The Thompson et al (2008) bulk microphysics scheme was recently updated to incorporate aerosols explicitly (Thompson and Eidhammer, 2014). The scheme explicitly nucleates water and ice from their dominant respective nuclei and fully tracks and predicts the number of available aerosols. Using the Weather Research and Forecasting (WRF) model, the scheme was tested in a high resolution (4-km spacing) simulation of a three-day winter storm event over the entire contiguous U.S. A control simulation was run with climatological aerosol conditions and then two sensitivity experiments with very clean and very polluted conditions were used to evaluate various impacts to cloud and precipitation development as well as radiation.

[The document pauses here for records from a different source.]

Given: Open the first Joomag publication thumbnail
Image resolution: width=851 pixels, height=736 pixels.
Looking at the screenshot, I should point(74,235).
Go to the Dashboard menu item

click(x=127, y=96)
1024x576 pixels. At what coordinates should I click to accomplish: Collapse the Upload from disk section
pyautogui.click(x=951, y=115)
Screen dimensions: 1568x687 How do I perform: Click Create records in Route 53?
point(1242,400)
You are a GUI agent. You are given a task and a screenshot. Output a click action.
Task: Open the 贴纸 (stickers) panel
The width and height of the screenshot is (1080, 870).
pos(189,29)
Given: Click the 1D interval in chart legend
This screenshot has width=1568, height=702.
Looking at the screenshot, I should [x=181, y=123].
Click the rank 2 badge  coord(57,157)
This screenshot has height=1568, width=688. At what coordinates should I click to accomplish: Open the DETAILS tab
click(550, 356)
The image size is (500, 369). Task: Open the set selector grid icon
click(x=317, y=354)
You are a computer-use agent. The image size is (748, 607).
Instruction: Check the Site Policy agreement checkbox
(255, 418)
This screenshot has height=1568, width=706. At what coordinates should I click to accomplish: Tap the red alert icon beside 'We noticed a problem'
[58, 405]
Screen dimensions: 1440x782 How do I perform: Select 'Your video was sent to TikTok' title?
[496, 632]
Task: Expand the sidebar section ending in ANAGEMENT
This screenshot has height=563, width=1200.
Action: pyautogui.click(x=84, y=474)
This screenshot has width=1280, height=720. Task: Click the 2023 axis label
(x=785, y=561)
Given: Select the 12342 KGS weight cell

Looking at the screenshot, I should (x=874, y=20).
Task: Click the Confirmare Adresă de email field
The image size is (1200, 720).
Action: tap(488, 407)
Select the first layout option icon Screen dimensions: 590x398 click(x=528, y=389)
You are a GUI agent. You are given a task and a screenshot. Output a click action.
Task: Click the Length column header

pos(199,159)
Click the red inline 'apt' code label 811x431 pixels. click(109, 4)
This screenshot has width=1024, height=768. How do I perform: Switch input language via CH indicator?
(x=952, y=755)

As expected, increased aerosols led to larger cloud droplet number concentrations with overall smaller diameters that clearly produced the first aerosol indirect effect of increased cloud albedo (Twomey, 1974). Furthermore, overall warm-rain production decreased with increasing aerosols as predicted by the second indirect effect concerning precipitation formation. However, an increase in snow was found due to water transport and subsequent snow riming mechanisms. Therefore, due to potential snow accumulation differences from changing aerosols, there may be yet another aerosol indirect effect due to changed surface albedo.